Deuterium is abundant; however, tritium is only generated in nature at a rate of 0.41 kg per year and has a 12.6-year half-life making it extremely rare.
With a 1 GW fusion reactor expected to require ~100 kg of tritium annually, it is essential that we identify a sustainable supply.
Fortunately, tritium can be bred from the transmutation of lithium driven by absorption of the neutron ejected by the D-T reaction. Demonstration of a sustainable tritium cycle is one of the major outstanding engineering challenges facing fusion.
Current blanket concepts were conceived during the design of ITER and use either Li ceramic pebbles or a liquid lithium lead eutectic. The solid tritium-breeding concepts utilise either lithium orthosilicate or lithium metatitanate pebbles.

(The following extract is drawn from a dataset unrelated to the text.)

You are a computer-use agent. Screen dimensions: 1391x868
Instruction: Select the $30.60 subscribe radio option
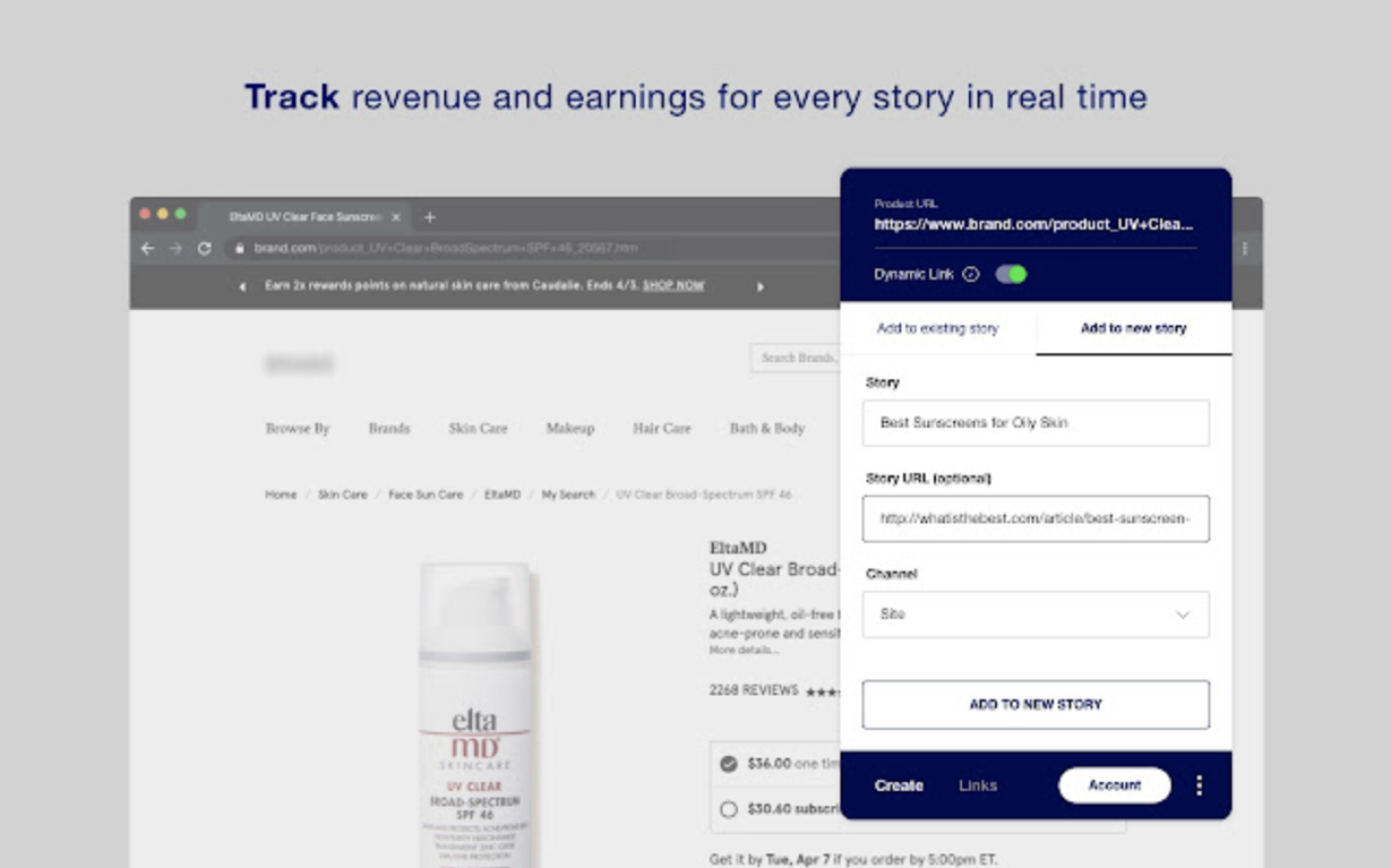(x=729, y=809)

Both materials have issues, however; the silicate has a low crush strength, which could result in pebble fragmentation, and there is concern about whether the titanate offers a sufficiently high tritium breeding ratio.
Further, current solid breeder concepts employ beryllium as a neutron multiplier, which is undesirable as it is relatively rare, hazardous to handle, and typically contains trace quantities of uranium that are hard to remove.
Therefore, this project will look to design a new breeder blanket for a compact fusion reactor, that uses a solid breeder material.